Cardiometabolic diseases are at the forefront of comorbidities in the Chronic Obstructive Pulmonary Disease (COPD) population [1]. It has been reported that individuals with COPD have a 2- to 5-time higher risk of cardiovascular disease compared with controls, independently of shared risk factors such as age and smoking [2,3]. Understanding the nature of the link between COPD and co-existing metabolic conditions/comorbidities may provide personalized treatment strategies and identify new mechanistic pathways to be targeted.

The relationship between COPD and its comorbidities is complex and studies having reported a high prevalence of metabolic syndrome and obesity in patients with COPD [47] have suggested the existence of pathophysiological links between hypertriglyceridemia and hypoxia [8,9], obesity and hypoxia [1012], or visceral adiposity and pulmonary function [1316]. Various phenotypes of COPD have emerged, some of which being defined by the adiposity and metabolic profile of the patients [1720]. In a previous investigation [21], we found that the degree of visceral adiposity with its associated hypertension and diabetes correlated with the severity of COPD [Global initiative for Obstructive Lung Disease (GOLD) grade]. Several potential confounders (tobacco exposure, dietary habits, sedentarity) may, however, complicate the establishment of a link between COPD and metabolic abnormalities.

In the present investigation based on the above-mentioned cohort, we aimed to further explore whether COPD is linked to established metabolic variables (insulin resistance [2226], lipid control [27] and visceral adiposity [28,29]) in a well-phenotyped cohort representative of the general population. We hypothesized that if there is causal and self-sustaining links between COPD and metabolic abnormalities, then differences in metabolic risk factors should emerge between individuals with COPD and control subjects.

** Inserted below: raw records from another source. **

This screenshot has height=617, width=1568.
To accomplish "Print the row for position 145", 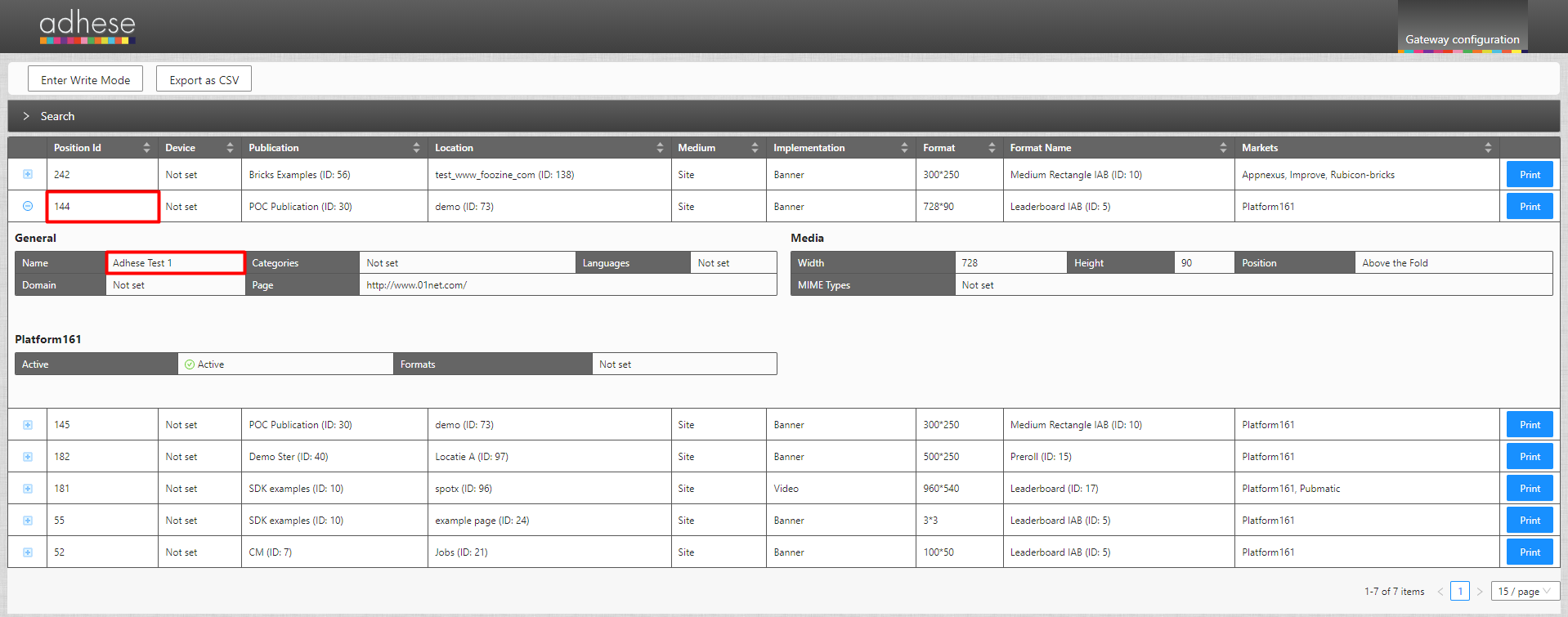I will click(1530, 425).
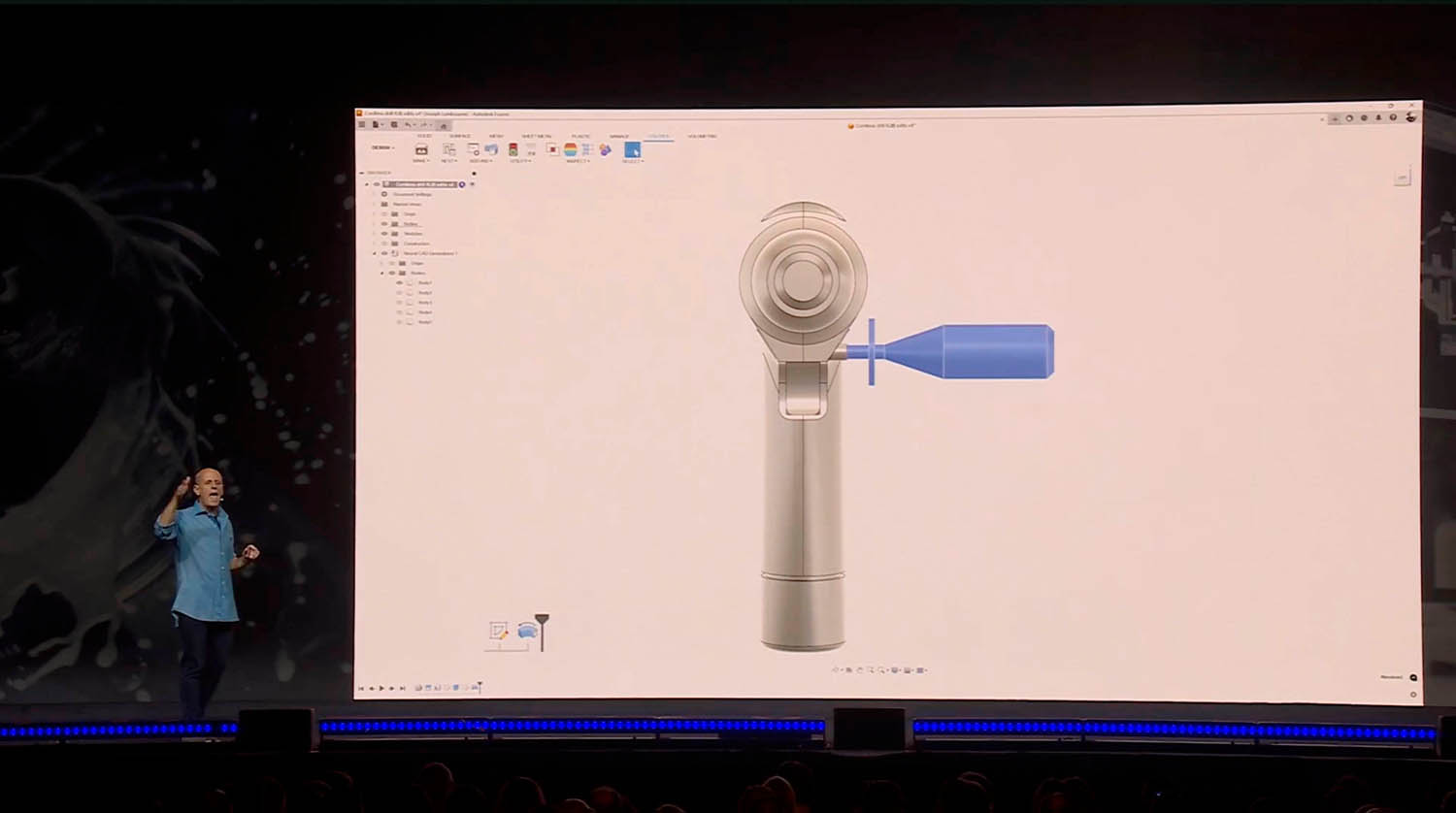Click the Make 3D print icon
This screenshot has height=813, width=1456.
(421, 149)
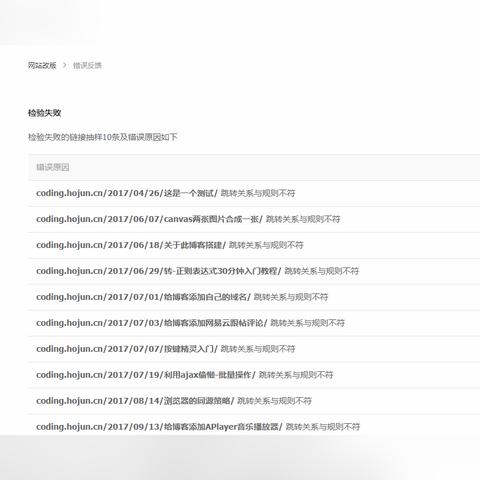Click 跳转关系与规则不符 reason in the first row
480x480 pixels.
(258, 193)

The present study was embedded in the Canadian Cohort Obstructive Lung Disease Study (CanCOLD), a prospective longitudinal study of COPD with random population sampling [30].

Methods

Participants

The study was approved by the local ethics committee (Comité d’éthique du centre de recherche de l’Institut Universitaire de Cardiologie et de Pneumologie de Québec, IRB N° 20690, Study N° 2012–1359). CanCOLD (ClinicalTrials.gov: NCT00920348) steering and scientific committees approved the sub-study protocol. All study participants signed written consent before inclusion.

Participants in two CanCOLD study centres (Montreal and Quebec City, Quebec, Canada) were recruited between February 2012 and December 2015 for this sub-study. CanCOLD is a longitudinal cohort study based on the characterization of COPD among a random sample of the population in 9 Canadian cities [30]. Subjects had to be 40 years or older to participate in the CanCOLD study. Further details concerning the CanCOLD study design and eligibility criteria have been previously described [30]. Study participants underwent the standard CanCOLD assessment procedures, which provide information about patients’ characteristics (age, gender, smoking history), medical history and current medications, body weight and height, and pulmonary function. Although no sleep studies were done in CanCOLD, the presence of sleep apnea was documented based on the use of continuous airway positive pressure (CPAP) and on standardized questionnaires, including the Pittsburg Sleep Quality Index [31]. Additional pre-specified measures were done including measurements of waist and hip circumferences, blood sampling to determine glucose and lipid profiles, and a computed tomography (CT) abdominal scan at 4th/5th lumbar vertebrae level (L4-L5) to quantify body fat distribution [21]. Participants were divided according to the pulmonary function testing results as follows: 1) control subjects with a post-bronchodilator forced expiratory volume in 1 second (FEV1) > 80% predicted value and FEV1/forced vital capacity (FVC) ratio > 0.7; 2) patients with COPD with a post-bronchodilator FEV1/FVC ratio < 0.7 were further classified according to the Global Initiative for Chronic Obstructive Lung Disease (GOLD) airflow limitation classification scheme into GOLD 1, with an FEV1 ≥ 80% predicted, and GOLD 2+ with an FEV1<80% predicted. All COPD subjects were invited to be enrolled in the final CanCOLD cohort, whereas some of the healthy subjects were enrolled to serve as controls with a control/COPD ratio of 1 to 1 [30]. Patients with a pulmonary restrictive profile were excluded from the analysis.

Procedures

Body fat distribution and visceral adipose tissue assessment.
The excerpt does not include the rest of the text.